Nothing, nothing at all is tamper"proof" the best you can ever hope for is tamper resistance and/or tamper evidence (shows it has been tampered with.
I can even replace the contents of a sealed food can using tools found in most kitchens. You won't detect it even if I tell you it might have been tampered with.
Be careful what you buy and where you buy it.
John Henry
Tylonels lesson of effective disaster response has been unlearned by manufacturers and industries since 1982.
The Tylenol story is still taught in business schools, isn't it? Probably not in the one that "Bud Light" marketing genius attended.
J&j no longer makes Tylenol.
As of 1 Jan they spun off all consumer products as "Kenvue"
Nyse listed in may
Owes several billions in talcum powder settlement
John Henry
Blogger gilbar said...
we became aware that we had no way to know whether the items on the store shelf were in the same condition they were in when they left the factory.
fortunately, NOW, the factories are in China..
And there is no way to know what condition they were in when they left the factory.
We need to move production back into the United States,
We have no idea of what is really in those Chinese products while they are in the factory, let alone after they leave.
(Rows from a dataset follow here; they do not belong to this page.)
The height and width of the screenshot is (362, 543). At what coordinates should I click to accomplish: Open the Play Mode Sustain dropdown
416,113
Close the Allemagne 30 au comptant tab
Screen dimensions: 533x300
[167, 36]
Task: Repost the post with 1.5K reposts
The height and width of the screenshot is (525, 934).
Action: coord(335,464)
I remember broadcasted grainy security cam footage of at least one of the victims selecting a bottle. As a kid, I found that very creepy.
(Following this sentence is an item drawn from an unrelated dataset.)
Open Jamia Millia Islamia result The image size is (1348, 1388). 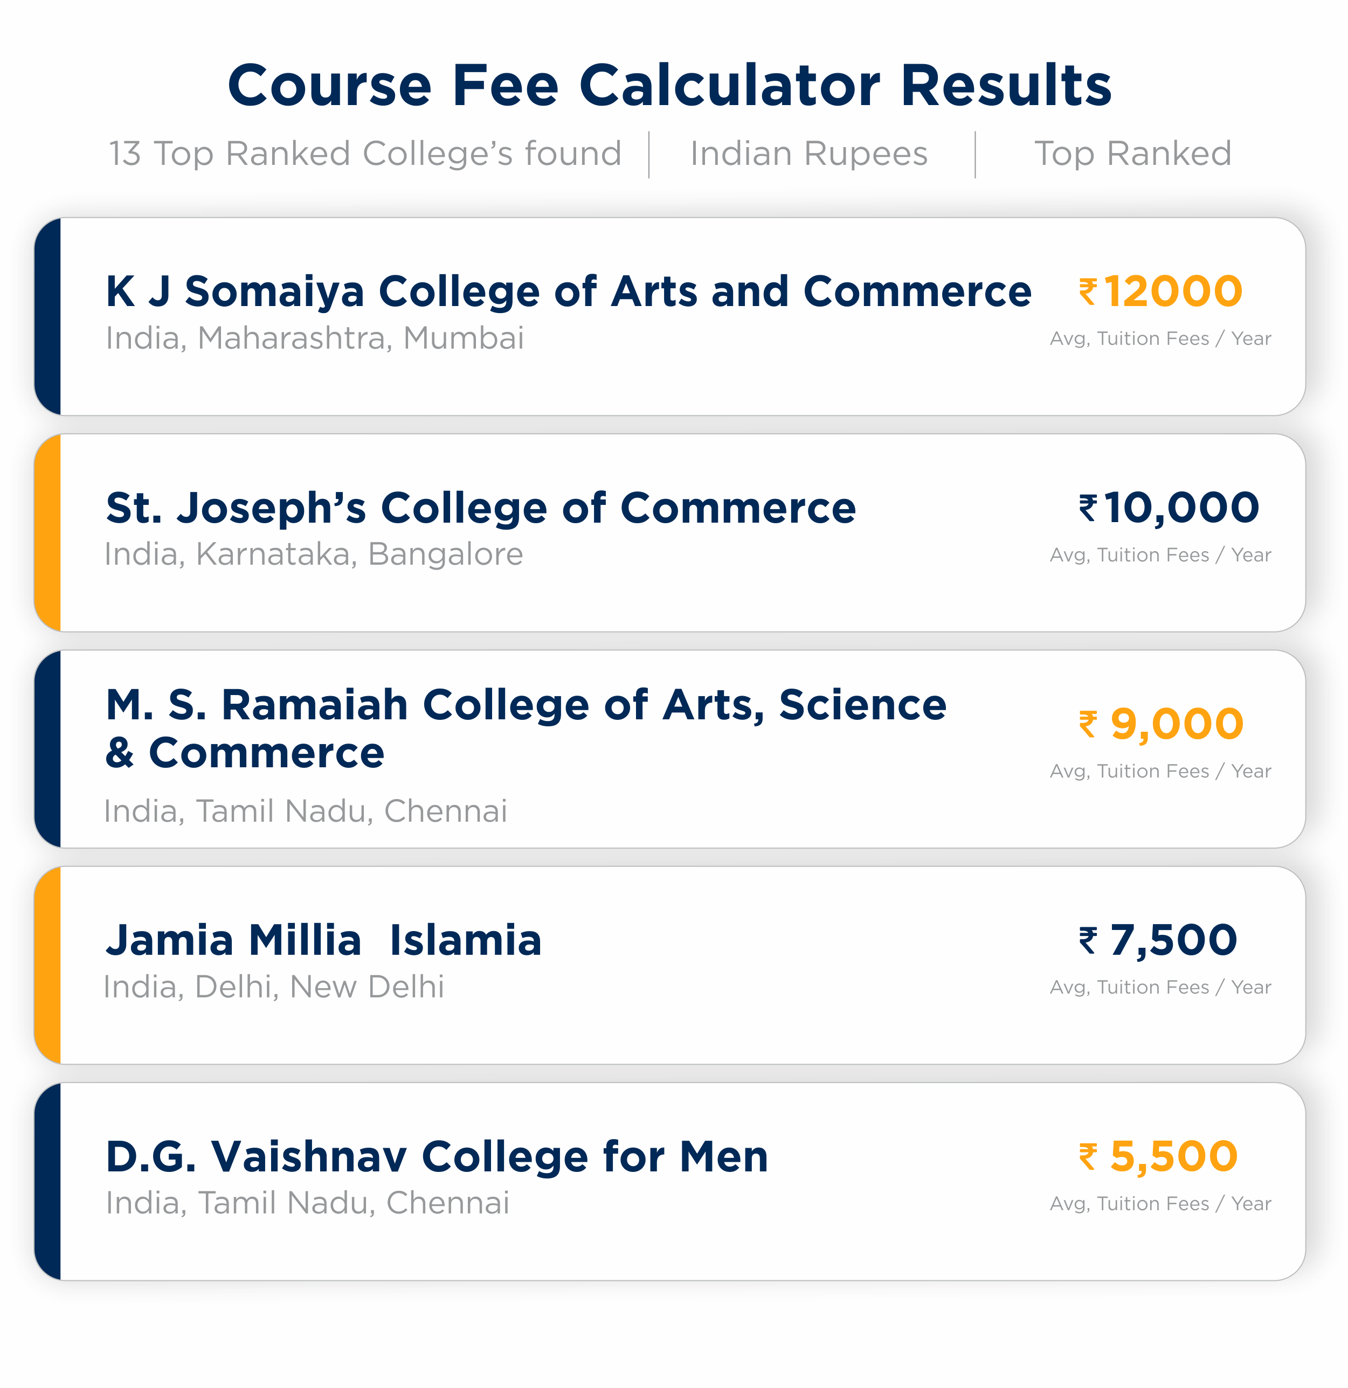pos(324,940)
I didn't remember what became of the perp.
To this day, it crosses my mind when I get a bottle of shampoo etc that has no protection.
Black Bellamy,
Was the pill manufactured wrong?
https://youtu.be/pPh9eQ0m6-I
John Henry
Typing,
Lederle (now part of Pfizer) used to make pipericillin in Puerto Rico. They made Lederle brand name and generic pipericillin
Both identical raw materials, processing, people. The only difference was the label.
Bacardi makes Bacardi brand rum and another bar brand rum. Same rum, same bottle, same everything but the label.
Rite-aide, Walgreens Walmart, CVS, and 100 other brands of Aspirin and acetaminophen and ibuprofen and and 500 other products are made byperrigo in Allegan MI.
"Contract drug Manufacturing" is a huge business. As is contract food, beverages, batteries and everything else manufacturing.
It is different from "generic manufacturing" perrigo makes nothing under their under their own brand.
Mylan makes generic drugs like aspirin but sells it under the Mylan name.
John Henry
"James W. Lewis"
I am reminded of this guy every time I go to open a new bottle of pretty much everything.
I was in my 3rd year of law school, with a products liability class amongst my course load, and it made an opportunity for discussion.
"I can even replace the contents of a sealed food can using tools found in most kitchens. You won't detect it even if I tell you it might have been tampered with."
Have you seen the last episode of Season 1 of The Bear on Hulu? :-)
Bellamy,
Tylenol in a variety of presentations (along with motrin) is made in Las Piedras Puerto Rico and Fort Washington PA by Kenvue, formerly j&j. I've spent a lot of time in the pr plant over the past 40 years including most of this April and May.
Most store brands of acetaminophen aspirin and ibuprofen are made in in Allegan Michigan. I've spent time working in that plant too.
All American all 3 plants.
The active pharmaceutical ingredient (api) for both companies for all 3 products is mainly imported from India and China.
It is supposedly regulated by us fda. Reality is that enforcement is sporadic and lax.
Barbara Egan has done some terrific investigative reporting on this in the past. Mostly in Fortune. Most is findable online.
John Henry
Sorry Katherine Eban not Barbara Egan.
Index of articles here.
https://fortune.com/author/katherine-eban/?page=2
John Henry
My Property Law textbook used a case that arose from the poisoning. Saddest case I had to read. A brother and sister-in-law of one of the victims both took tainted Tylenol at the victim’s home after his funeral. Both died at nearly the same time. The issue was who was the beneficiary of their estate.